- TEXT EXCERPT
/ 9 November 2004

Jets pound rebel-held city

Thousands of American troops fought their way into the most dangerous parts of Fallujah on Monday night at the start of an all-out assault to win back control of the Iraqi insurgent stronghold.

The much-heralded attack began shortly after dusk in a two-pronged push by marines into suburbs in the north, while United States army soldiers fired volleys of mortars into the southern parts of the city.

A soldier from Britain’s Black Watch battalion was killed and two injured by a roadside bomb as they played their part in the Fallujah assault, working along the west bank of the Euphrates river to disrupt insurgent movement between the Iraqi stronghold and Baghdad.

The incident took place north of their base at Camp Dogwood, and follows the death of three Black Watch soldiers in a suicide bombing last week.

US commanders and Iraqi officials hope the Fallujah assault, which is deeply unpopular with some Iraqis, will subdue the ever-more violent Islamist insurgency and prepare the way for elections due in January.

The top US commander in Iraq, General George Casey, said on Monday night that ”a major confrontation” was expected.

”We expect that we will have a fight in there over the next few days. As I said, I do believe some [insurgents] have relocated already to other places, but others have come in.”

He said there were between 10 000 and 15 000 US troops and more than five battalions of Iraqis involved in the operation.

A force of 4 000 marines and soldiers from the marine regimental combat unit took the railway and pushed into the Jolan district in the city’s north-west, a known base for foreign Arab fighters, while another force of 4 000 fought their way into the Askari neighbourhood in the north-east.

All day the city had come under a barrage of aircraft bombing raids, which grew more intense as night approached.

From one mosque a cleric exhorted the insurgents to fight: ”God is greatest, God is greatest, God is greatest, oh martyrs,” he said. ”Rise up mujahideen.”

There were frequent heavy exchanges of fire. Video footage from inside the city showed people burying seven bodies, some insurgents, in a makeshift cemetery established in a football ground during the last assault in April.

In preparation for the attack, codenamed Phantom Fury, Ayad Allawi, the Iraqi prime minister, had announced a security crackdown under the 60-day state of emergency.

He put Fallujah under indefinite curfew from dusk on Monday night. Highways were closed, weapons in the city were banned, the borders with Syria and Jordan were closed and the international airport in Baghdad was shut.

”We have started to take necessary measures to provide security and peace in Iraq,” Allawi told a televised news conference.

- EXERCISE REQUIREMENTS
• a. Translate this sentence from the news report on the Fallujah assault into Spanish: "All day the city had come under a barrage of aircraft bombing raids, which grew more intense as night approached."
• b. Carry on the news report on the Fallujah assault from its last sentence, keeping the same style.

- SUPPLIED MATERIAL

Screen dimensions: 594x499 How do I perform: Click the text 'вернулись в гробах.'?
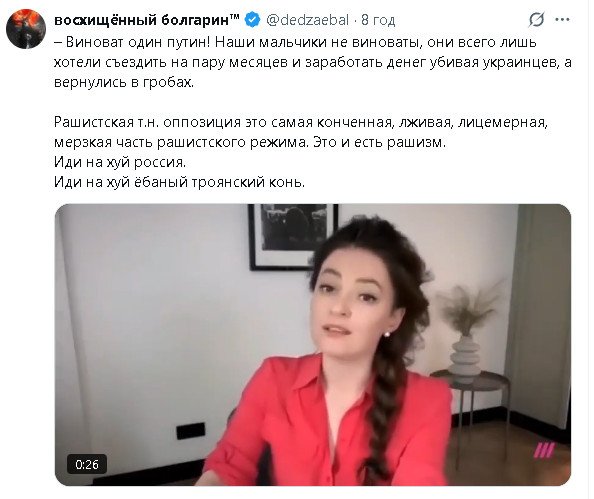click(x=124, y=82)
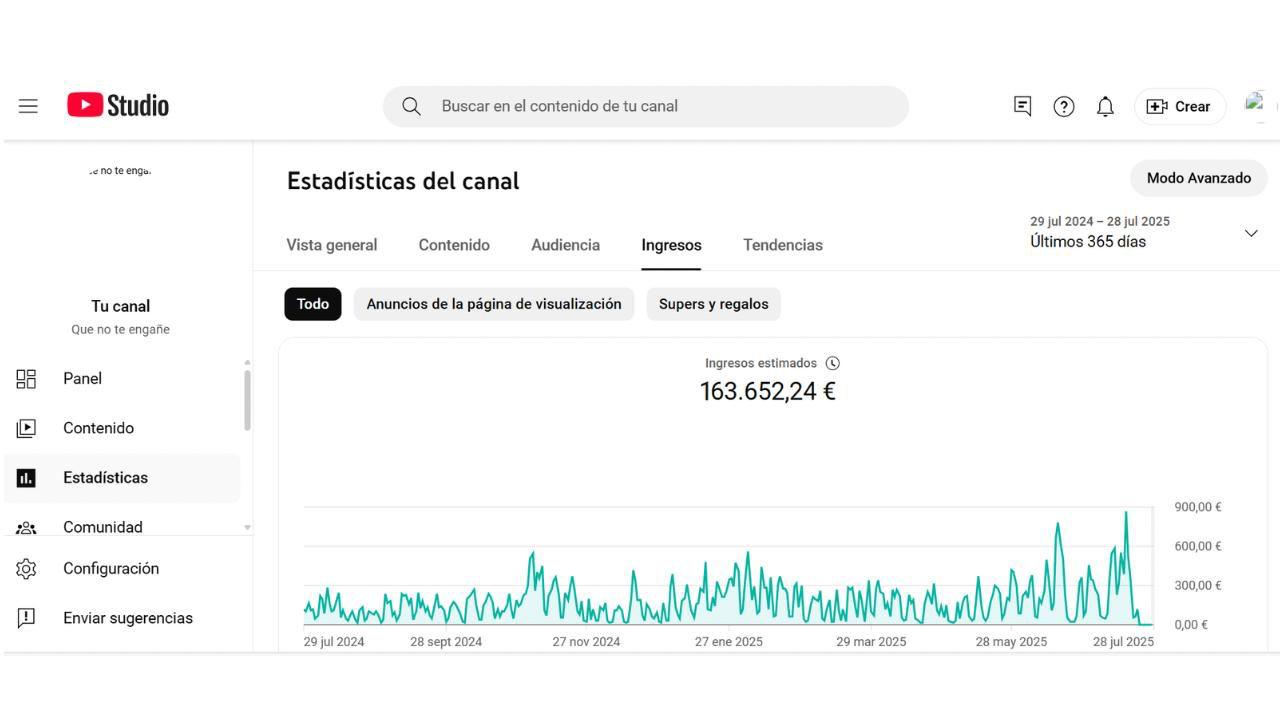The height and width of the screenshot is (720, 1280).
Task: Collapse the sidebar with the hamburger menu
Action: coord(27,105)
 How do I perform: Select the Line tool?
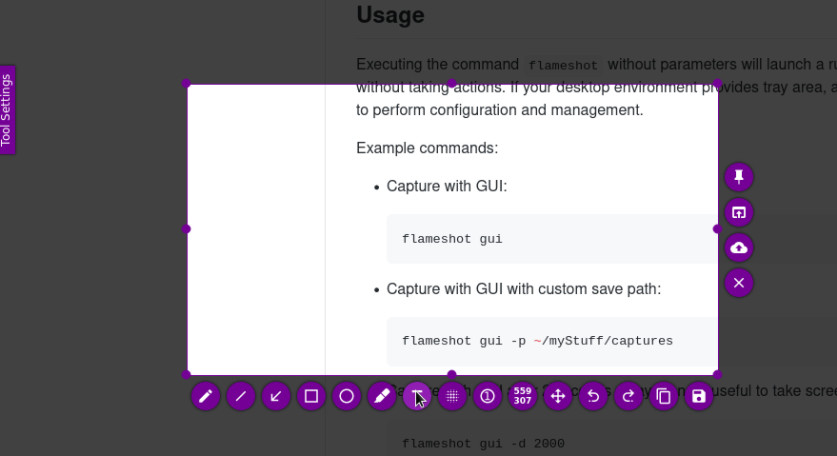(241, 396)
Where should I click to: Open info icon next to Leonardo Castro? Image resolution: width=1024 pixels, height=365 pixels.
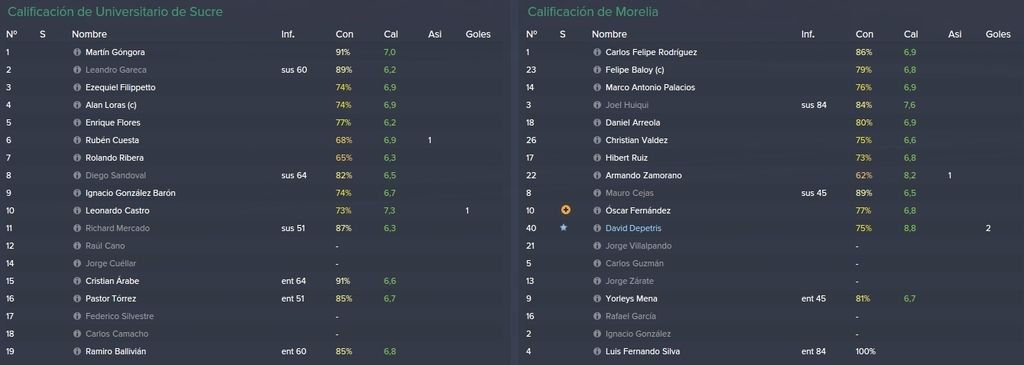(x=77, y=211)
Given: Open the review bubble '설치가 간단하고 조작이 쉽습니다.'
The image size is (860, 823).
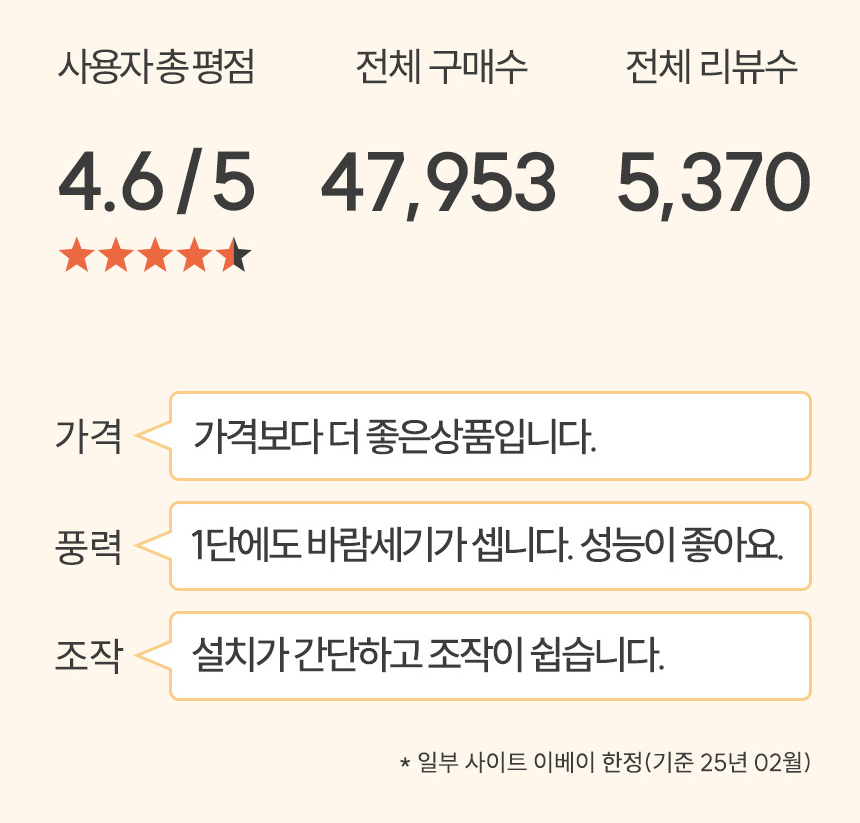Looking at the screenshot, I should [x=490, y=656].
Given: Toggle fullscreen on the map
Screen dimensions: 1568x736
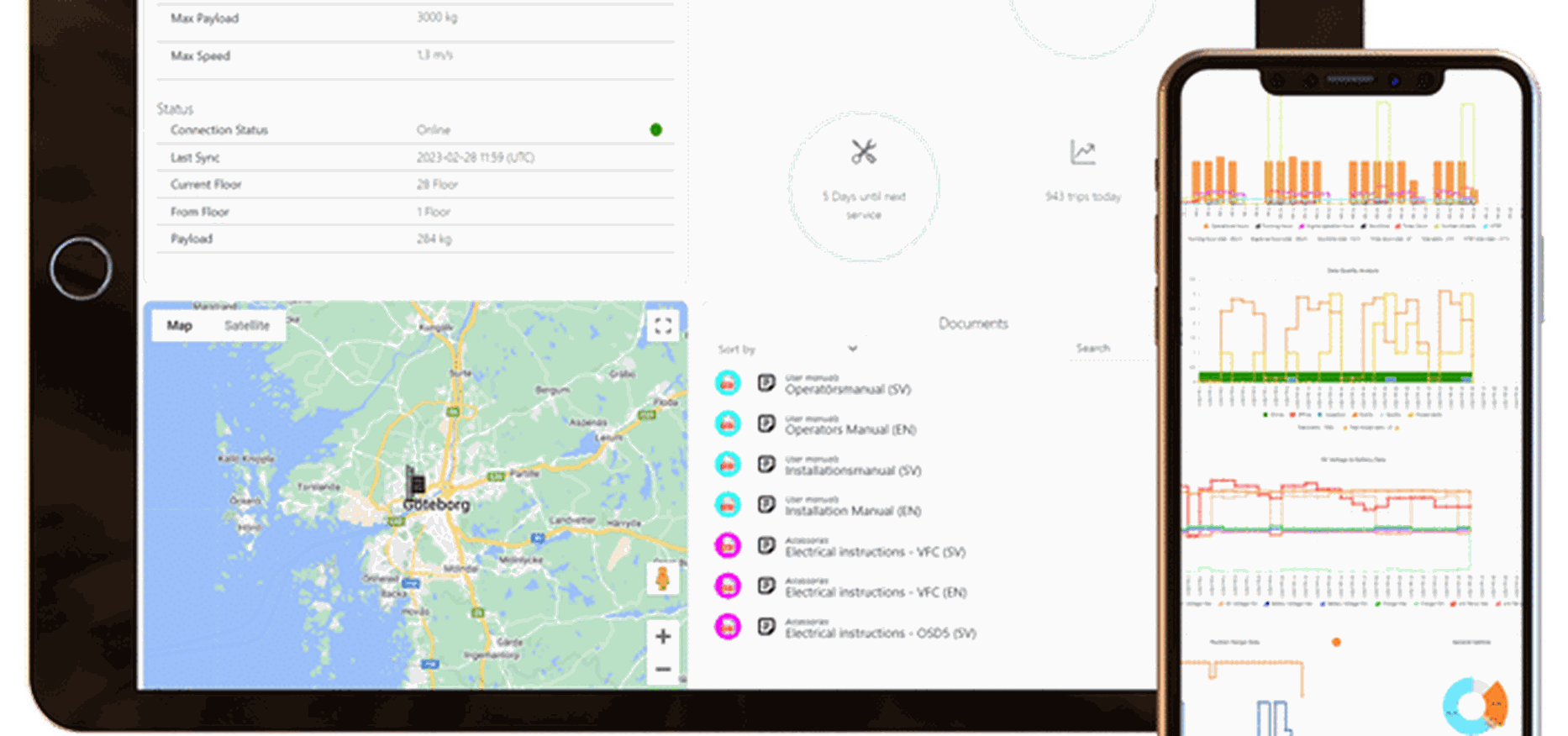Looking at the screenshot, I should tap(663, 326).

- SOLVED PROBLEMS
• a. Durante todo el día, la ciudad había sido blanco de una serie de bombardeos aéreos, que se volvieron más intensos a medida que se acercaba la noche.

• b.
In Washington, the defence secretary, Donald Rumsfeld said the taking of Fallujah was essential for the stabilisation of the country. ”I’ve said that a country, to be successful, simply cannot allow there to be safe havens for people who are determined to kill innocent Iraqis and to bring down the government … you can’t allow that in a country. That has to be stopped.”

US marine tanks were seen advancing into Fallujah one block at a time last night under an overwhelming barrage of bombing from jet fighters.

Around 3 000 insurgents are thought to be holed up in Fallujah, most of them Iraqi, but supported by a significant group of foreign Arab fighters. The rebels are armed with rocket-propelled grenades, shoulder-launched missiles and mortars, though suicide car bombs may prove to be their most deadly weapon.

On Monday Allawi flew in to the US base outside Fallujah to rally the several Iraqi battalions involved in the attack. ”Your job is to arrest the killers but if you kill them, then so be it,” he told a crowd of soldiers.

”May they go to hell,” the soldiers shouted. ”To hell they will go,” the prime minister replied.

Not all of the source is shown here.